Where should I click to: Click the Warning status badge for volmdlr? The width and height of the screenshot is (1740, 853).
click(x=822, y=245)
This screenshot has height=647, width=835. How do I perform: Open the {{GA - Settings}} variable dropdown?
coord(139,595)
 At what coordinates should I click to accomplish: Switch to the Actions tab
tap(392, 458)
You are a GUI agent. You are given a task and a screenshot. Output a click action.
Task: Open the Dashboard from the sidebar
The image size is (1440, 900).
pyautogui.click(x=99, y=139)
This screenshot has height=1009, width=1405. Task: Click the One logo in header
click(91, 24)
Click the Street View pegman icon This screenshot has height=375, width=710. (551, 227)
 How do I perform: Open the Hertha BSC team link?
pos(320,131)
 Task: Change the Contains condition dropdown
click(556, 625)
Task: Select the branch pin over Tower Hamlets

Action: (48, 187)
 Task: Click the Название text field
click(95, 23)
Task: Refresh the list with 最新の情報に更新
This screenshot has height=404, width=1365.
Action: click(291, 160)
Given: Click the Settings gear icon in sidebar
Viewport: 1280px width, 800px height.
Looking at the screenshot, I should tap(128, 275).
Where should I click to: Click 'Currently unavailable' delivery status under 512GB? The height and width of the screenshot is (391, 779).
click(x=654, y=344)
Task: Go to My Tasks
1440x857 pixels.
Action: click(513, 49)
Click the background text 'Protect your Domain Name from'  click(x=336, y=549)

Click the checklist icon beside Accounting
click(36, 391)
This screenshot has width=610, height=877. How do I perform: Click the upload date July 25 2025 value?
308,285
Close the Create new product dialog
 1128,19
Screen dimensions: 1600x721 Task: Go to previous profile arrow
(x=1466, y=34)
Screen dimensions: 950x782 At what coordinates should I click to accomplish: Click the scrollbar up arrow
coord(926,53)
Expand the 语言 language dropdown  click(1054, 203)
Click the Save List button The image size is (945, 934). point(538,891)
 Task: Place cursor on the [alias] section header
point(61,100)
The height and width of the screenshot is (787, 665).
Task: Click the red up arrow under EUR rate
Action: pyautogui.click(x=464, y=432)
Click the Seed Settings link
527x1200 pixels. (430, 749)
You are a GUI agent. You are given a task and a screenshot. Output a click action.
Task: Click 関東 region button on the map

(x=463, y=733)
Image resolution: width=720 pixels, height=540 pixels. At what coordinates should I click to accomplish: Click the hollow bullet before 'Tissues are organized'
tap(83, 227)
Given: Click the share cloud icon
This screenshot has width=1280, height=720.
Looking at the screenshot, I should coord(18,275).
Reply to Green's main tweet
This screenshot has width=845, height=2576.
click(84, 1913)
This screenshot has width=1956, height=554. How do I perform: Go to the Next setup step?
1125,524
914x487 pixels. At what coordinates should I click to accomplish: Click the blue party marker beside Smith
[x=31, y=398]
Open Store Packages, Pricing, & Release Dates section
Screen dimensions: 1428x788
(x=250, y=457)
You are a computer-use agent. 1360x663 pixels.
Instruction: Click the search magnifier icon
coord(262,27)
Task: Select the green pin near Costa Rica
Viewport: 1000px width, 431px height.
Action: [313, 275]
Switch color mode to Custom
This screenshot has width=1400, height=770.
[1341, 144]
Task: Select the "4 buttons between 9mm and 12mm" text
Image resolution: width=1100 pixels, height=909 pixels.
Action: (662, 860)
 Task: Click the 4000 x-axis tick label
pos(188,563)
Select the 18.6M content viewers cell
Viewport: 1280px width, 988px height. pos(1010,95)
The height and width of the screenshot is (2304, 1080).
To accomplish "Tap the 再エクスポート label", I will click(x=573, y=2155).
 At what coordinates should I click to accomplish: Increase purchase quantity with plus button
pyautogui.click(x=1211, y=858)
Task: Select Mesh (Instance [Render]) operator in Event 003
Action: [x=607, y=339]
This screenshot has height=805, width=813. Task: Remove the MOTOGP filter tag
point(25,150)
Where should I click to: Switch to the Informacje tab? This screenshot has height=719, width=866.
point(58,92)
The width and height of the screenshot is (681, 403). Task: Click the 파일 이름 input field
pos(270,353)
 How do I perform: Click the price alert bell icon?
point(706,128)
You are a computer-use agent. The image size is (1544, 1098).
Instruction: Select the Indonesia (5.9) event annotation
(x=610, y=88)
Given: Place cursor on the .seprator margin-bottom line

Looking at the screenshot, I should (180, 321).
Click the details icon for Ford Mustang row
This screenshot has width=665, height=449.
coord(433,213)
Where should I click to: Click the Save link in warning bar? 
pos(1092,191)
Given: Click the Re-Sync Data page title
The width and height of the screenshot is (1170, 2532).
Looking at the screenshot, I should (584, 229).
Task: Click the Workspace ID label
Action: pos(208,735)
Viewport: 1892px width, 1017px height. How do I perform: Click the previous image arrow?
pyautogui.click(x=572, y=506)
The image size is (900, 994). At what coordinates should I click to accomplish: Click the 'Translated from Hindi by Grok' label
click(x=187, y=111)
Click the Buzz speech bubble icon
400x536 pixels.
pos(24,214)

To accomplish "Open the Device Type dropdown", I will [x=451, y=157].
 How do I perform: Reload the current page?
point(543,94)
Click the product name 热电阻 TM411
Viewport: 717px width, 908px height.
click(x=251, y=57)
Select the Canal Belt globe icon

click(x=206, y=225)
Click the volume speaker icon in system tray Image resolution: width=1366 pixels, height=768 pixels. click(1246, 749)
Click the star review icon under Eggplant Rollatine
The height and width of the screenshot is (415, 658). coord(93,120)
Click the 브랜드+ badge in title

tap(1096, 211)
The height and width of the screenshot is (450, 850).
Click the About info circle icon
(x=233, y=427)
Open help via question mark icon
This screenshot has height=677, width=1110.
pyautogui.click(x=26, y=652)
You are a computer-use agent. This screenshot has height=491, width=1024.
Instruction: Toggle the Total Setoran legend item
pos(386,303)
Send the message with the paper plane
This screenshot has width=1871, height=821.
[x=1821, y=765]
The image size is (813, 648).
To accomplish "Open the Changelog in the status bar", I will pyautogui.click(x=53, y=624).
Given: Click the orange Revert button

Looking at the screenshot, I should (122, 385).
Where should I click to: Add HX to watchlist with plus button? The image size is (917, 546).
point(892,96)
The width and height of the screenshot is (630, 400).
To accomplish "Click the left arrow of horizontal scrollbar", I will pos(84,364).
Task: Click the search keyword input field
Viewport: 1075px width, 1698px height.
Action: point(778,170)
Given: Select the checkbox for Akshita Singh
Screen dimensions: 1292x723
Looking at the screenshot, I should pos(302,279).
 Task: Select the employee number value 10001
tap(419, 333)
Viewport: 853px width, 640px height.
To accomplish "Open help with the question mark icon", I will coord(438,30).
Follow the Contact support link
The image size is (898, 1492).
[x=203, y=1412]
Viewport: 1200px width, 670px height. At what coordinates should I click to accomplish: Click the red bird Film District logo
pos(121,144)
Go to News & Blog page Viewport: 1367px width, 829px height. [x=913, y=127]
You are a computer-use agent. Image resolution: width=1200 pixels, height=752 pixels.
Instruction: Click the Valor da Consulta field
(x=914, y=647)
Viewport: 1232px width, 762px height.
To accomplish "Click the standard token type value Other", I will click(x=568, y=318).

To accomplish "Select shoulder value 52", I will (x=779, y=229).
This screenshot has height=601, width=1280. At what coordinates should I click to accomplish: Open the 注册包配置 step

======

• [Work to complete]: Your task is to set down again, exactly, every line from the beginning of the listing through the line with "Click the Street".

• [Expected answer]:
Where should I click to: Click the Warning status badge for volmdlr? The width and height of the screenshot is (1740, 853).
click(x=822, y=245)
This screenshot has height=647, width=835. How do I perform: Open the {{GA - Settings}} variable dropdown?
coord(139,595)
 At what coordinates should I click to accomplish: Switch to the Actions tab
tap(392, 458)
You are a GUI agent. You are given a task and a screenshot. Output a click action.
Task: Open the Dashboard from the sidebar
The image size is (1440, 900).
pyautogui.click(x=99, y=139)
This screenshot has height=1009, width=1405. Task: Click the One logo in header
click(91, 24)
Click the Street View pegman icon This screenshot has height=375, width=710. (551, 227)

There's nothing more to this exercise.